Le foto qui pubblicate non sono state realizzate in un’area periferica degradata ma ad Aci Trezza, fra la centralissima e trafficatissima via Provinciale e la via Guarnaccia, ad un centinaio di metri dal Lungomare dei Ciclopi.
Cosa si attende, la scossa giusta dell’Etna per radere tutto al suolo? E per la discarica si attendono le fiamme per “bonificare” il tutto? Ma non è finita qui.

Consegne dell'esercizio »
1. Elenca tutti i nomi propri di luogo presenti nel brano su Aci Trezza.
2. Riscrivi la parte del brano su Aci Trezza che inizia con le parole "Cosa si attende, la" e termina con "è finita qui.", sostituendo "discarica" con "spazzatura".
3. Secondo il brano su Aci Trezza, a che distanza dal Lungomare dei Ciclopi sono state scattate le foto?
Il materiale riportato di seguito proviene da un'altra fonte.

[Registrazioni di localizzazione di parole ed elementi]
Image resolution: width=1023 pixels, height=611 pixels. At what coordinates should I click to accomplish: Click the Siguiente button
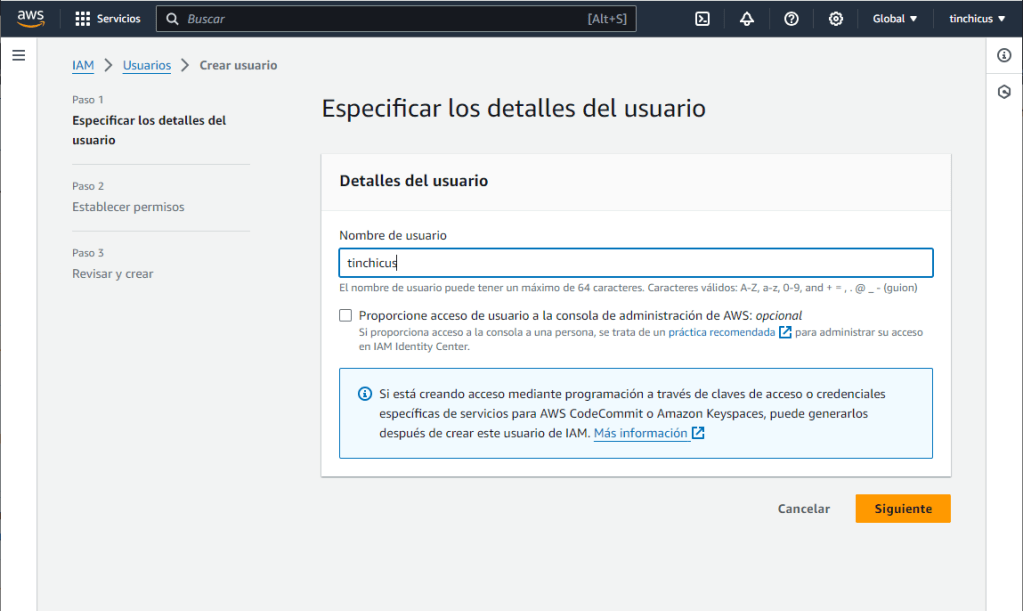(x=902, y=508)
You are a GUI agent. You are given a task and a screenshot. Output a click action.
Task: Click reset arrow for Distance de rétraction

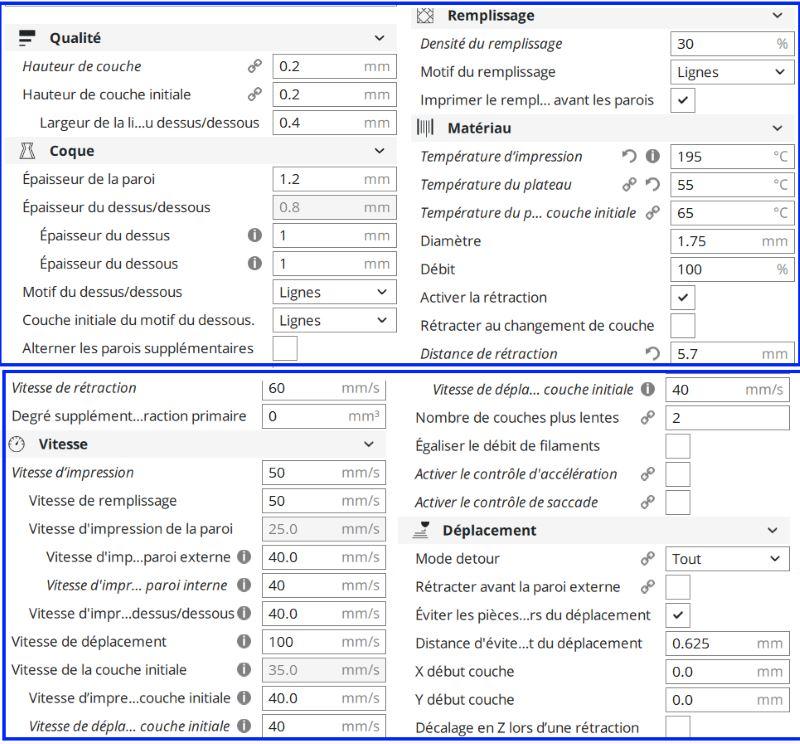coord(654,353)
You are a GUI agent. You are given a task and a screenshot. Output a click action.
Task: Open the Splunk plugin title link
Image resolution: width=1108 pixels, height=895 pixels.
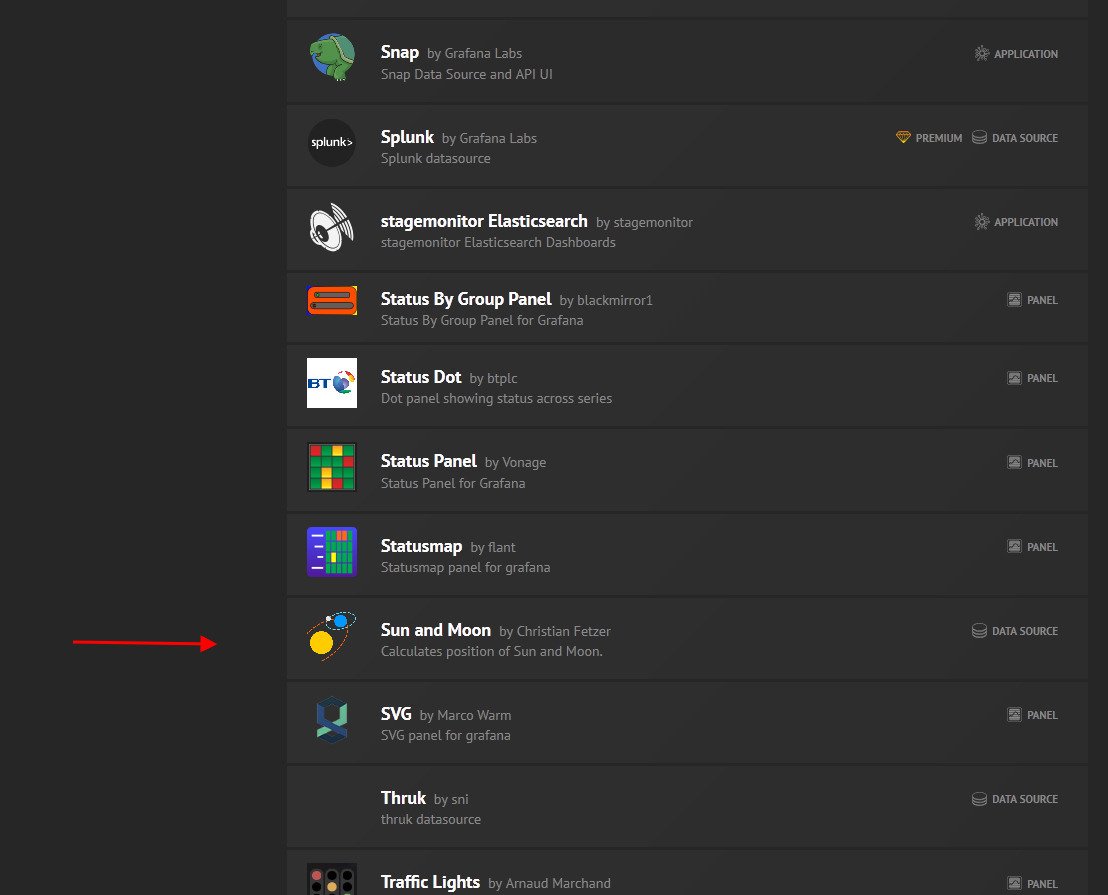(407, 137)
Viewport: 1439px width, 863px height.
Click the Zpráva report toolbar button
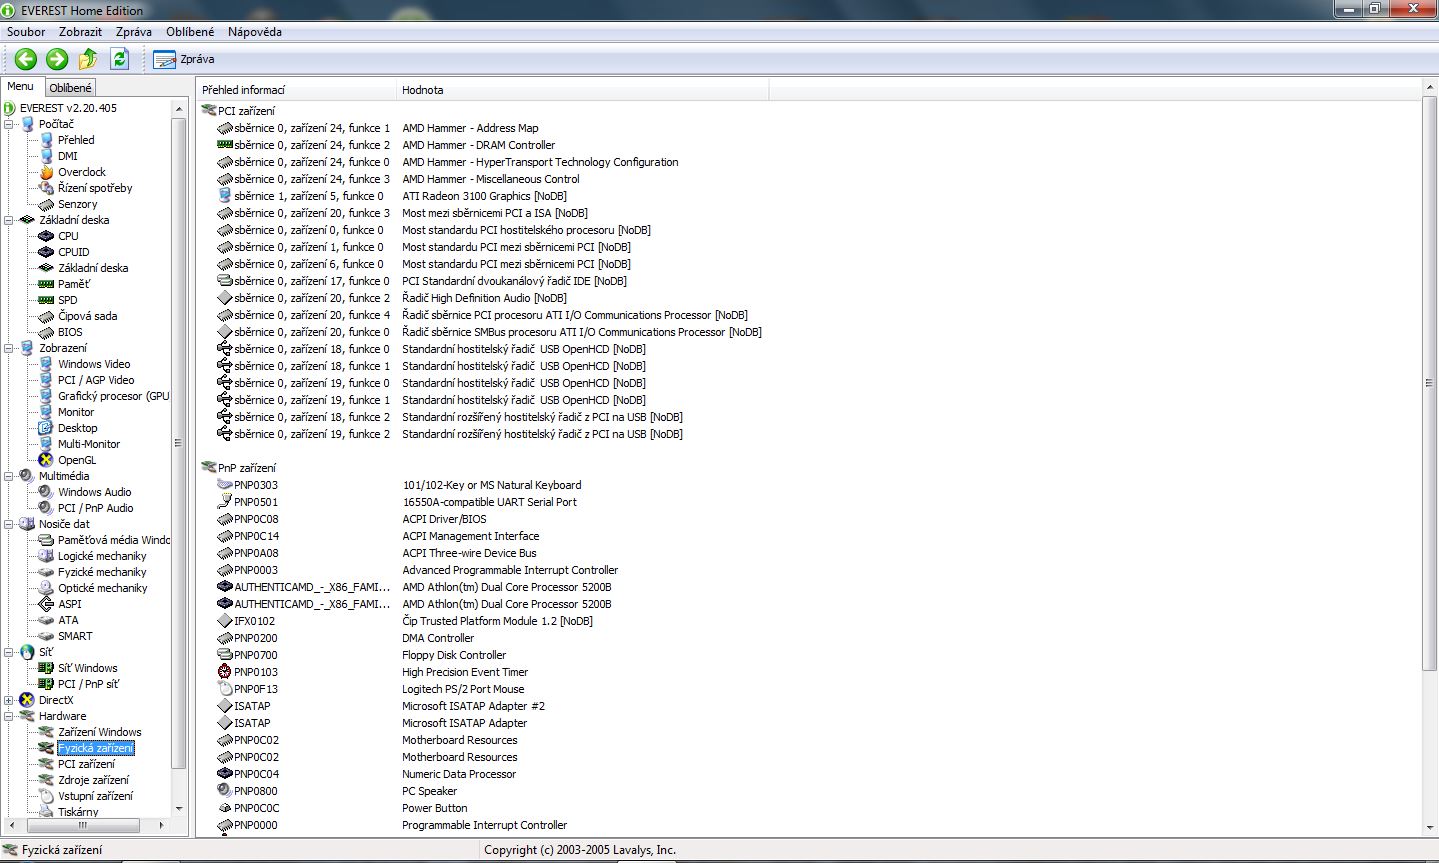[x=184, y=59]
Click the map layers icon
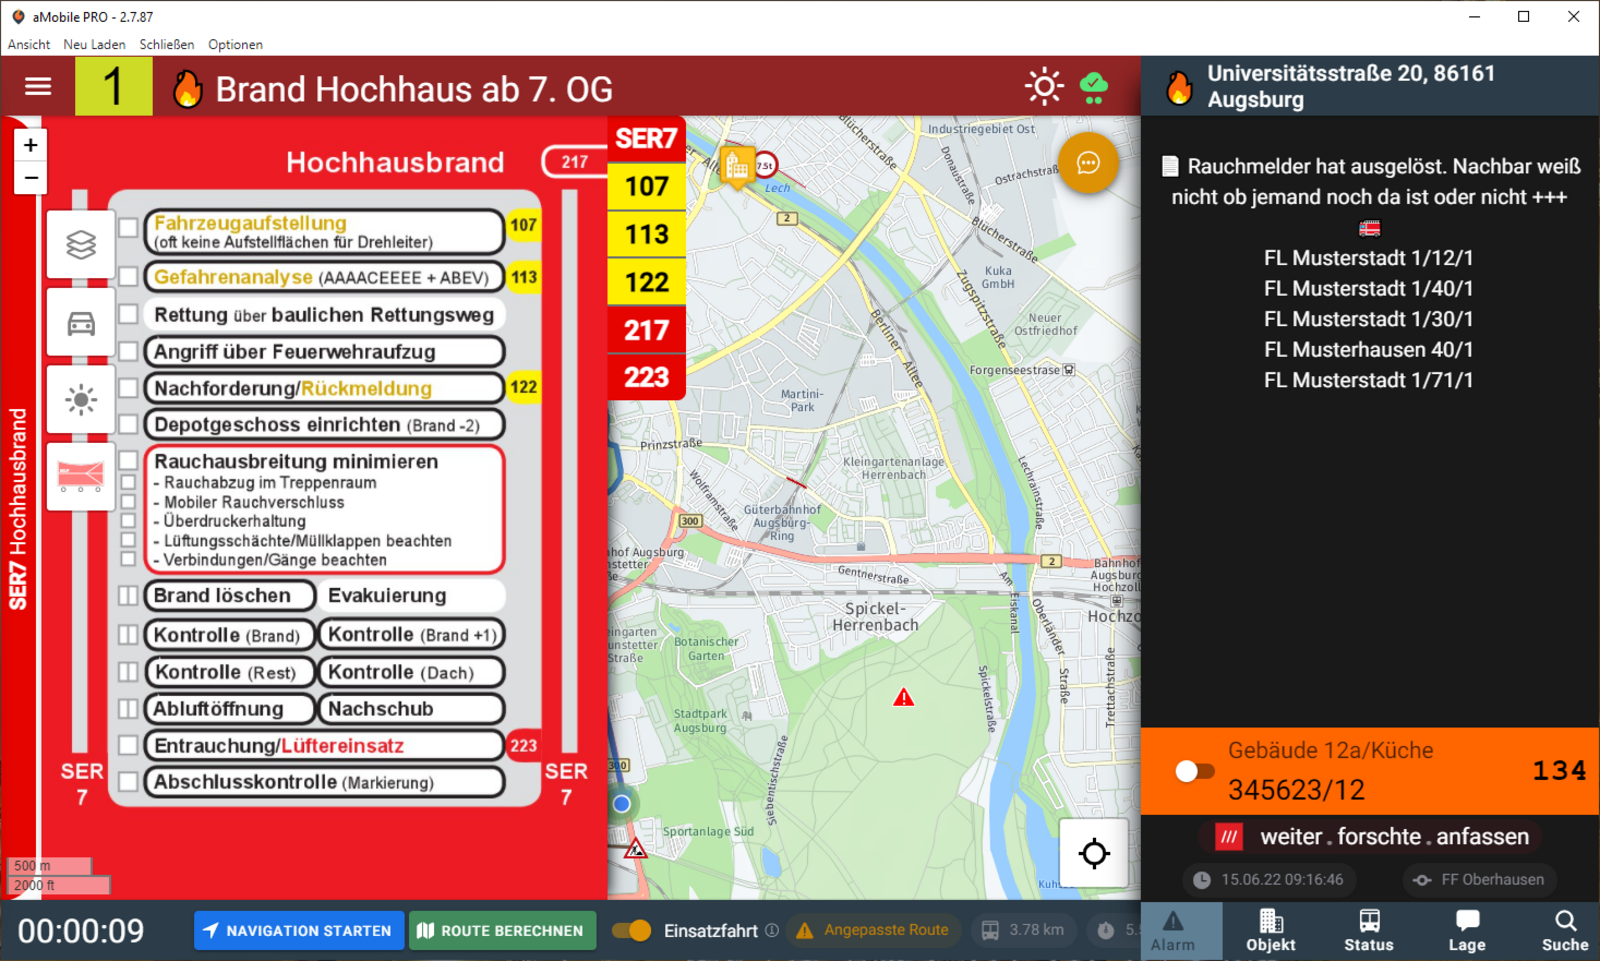Image resolution: width=1600 pixels, height=961 pixels. pyautogui.click(x=81, y=244)
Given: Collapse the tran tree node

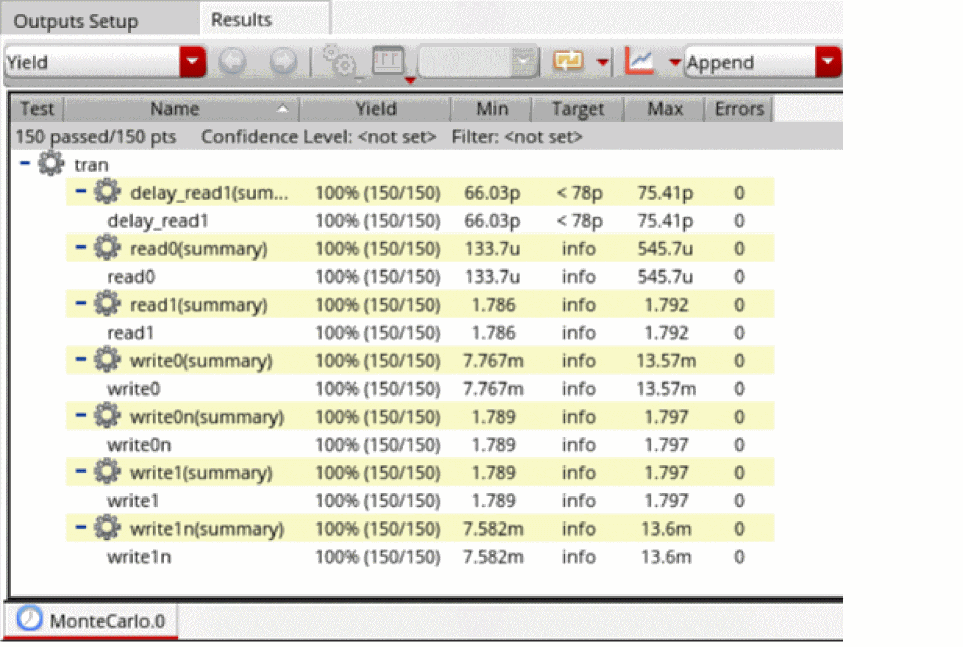Looking at the screenshot, I should [x=25, y=164].
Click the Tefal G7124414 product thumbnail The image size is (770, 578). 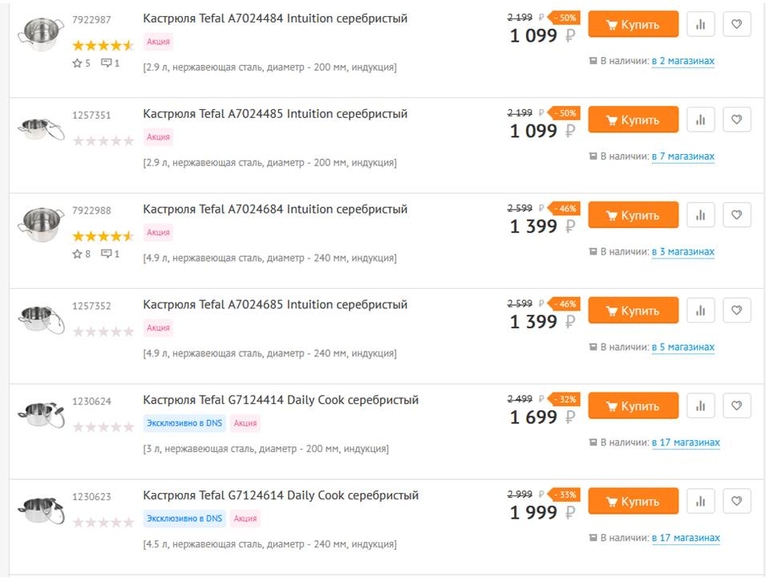pos(41,413)
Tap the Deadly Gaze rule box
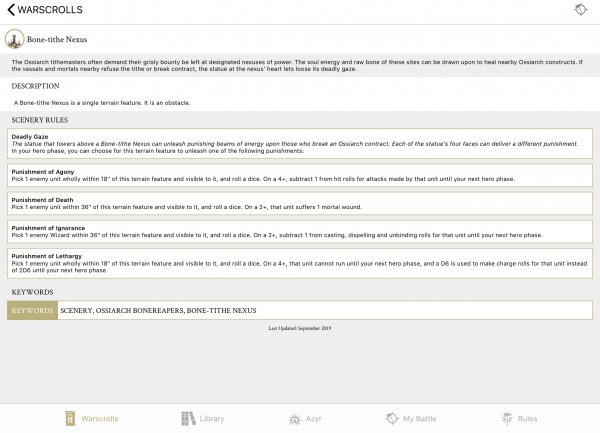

Risultati finali »
1. Aci Trezza, via Provinciale, via Guarnaccia, Lungomare dei Ciclopi, Etna

2.
Cosa si attende, la scossa giusta dell’Etna per radere tutto al suolo? E per la spazzatura si attendono le fiamme per “bonificare” il tutto? Ma non è finita qui.

3. A un centinaio di metri.